One of the things I love most about my job is my title.  I love having SOCIAL JUSTICE COORDINATOR on my business card.  I love telling people that's my job.  As most of us here, I have family members that don't exactly share my political viewpoint and I especially like telling them my job title.  So, after about 6 months of reminding those family members that I am a Social Justice Coordinator, my sister-in-law finally said to me "Carol, What IS Social Justice?" 

I thought to myself: Well!  If you have to ask, you just must, well, just not know.  But then I had to answer the question.  I must say my answer that day wasn't what is should have been for some one who's job title includes those very words.  I've thought about that question since then and here's what I've come up with:  For me, social justice is making change towards a more just world.  Now, we can make that kind of change in many ways.  Each one of us can make change within ourselves, like the work of the inclusion group.  We can make change as a group like this congregation as we are through the global warming campaign.  But for me, the most compelling changes we make are the ones that are outside these walls.  The effect that we can have on local, national even international levels, and among those people who have different political viewpoints, that's my kind of social justice.  And that is what is being presented to you today. 

As I have admitted to many of you already, my past includes having practiced law.  I wanted to be a lawyer because I thought that it was the best way to make social change.  But it didn't really work for me.  I mean, I still believe that our legal system is probably the most important vehicle for change.  In fact, what you have before you are wonderful, one is amici brief, which allows the congregation to weigh in on a court decision that we're not a part of and the other is a statement that weaves together the principles of Unitarian Universalism and the principles of our US constitution.  What I found with being a lawyer was that it teaches you to argue BOTH sides of an issue. And, in words of Rudy Acuna, the great Chicano activist, sometimes there IS no other side. 

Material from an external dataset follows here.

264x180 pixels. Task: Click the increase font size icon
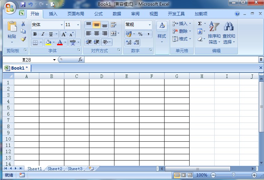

The fact is that every movement for justice has had people of faith invoking our laws to set a moral compass.  When it comes to civil rights, like we're talking about today with marriage equality, there simply is no other sideBut it takes faith communities to point that out by providing the moral perspective.  If you approve these statements today, it will allow each of us, as social justice ministers of this church, and me, as the social justice coordinator, to present the moral voice of First Unitarian Church of San Jose.  And, although my job title is pretty great, that's the best part about my job.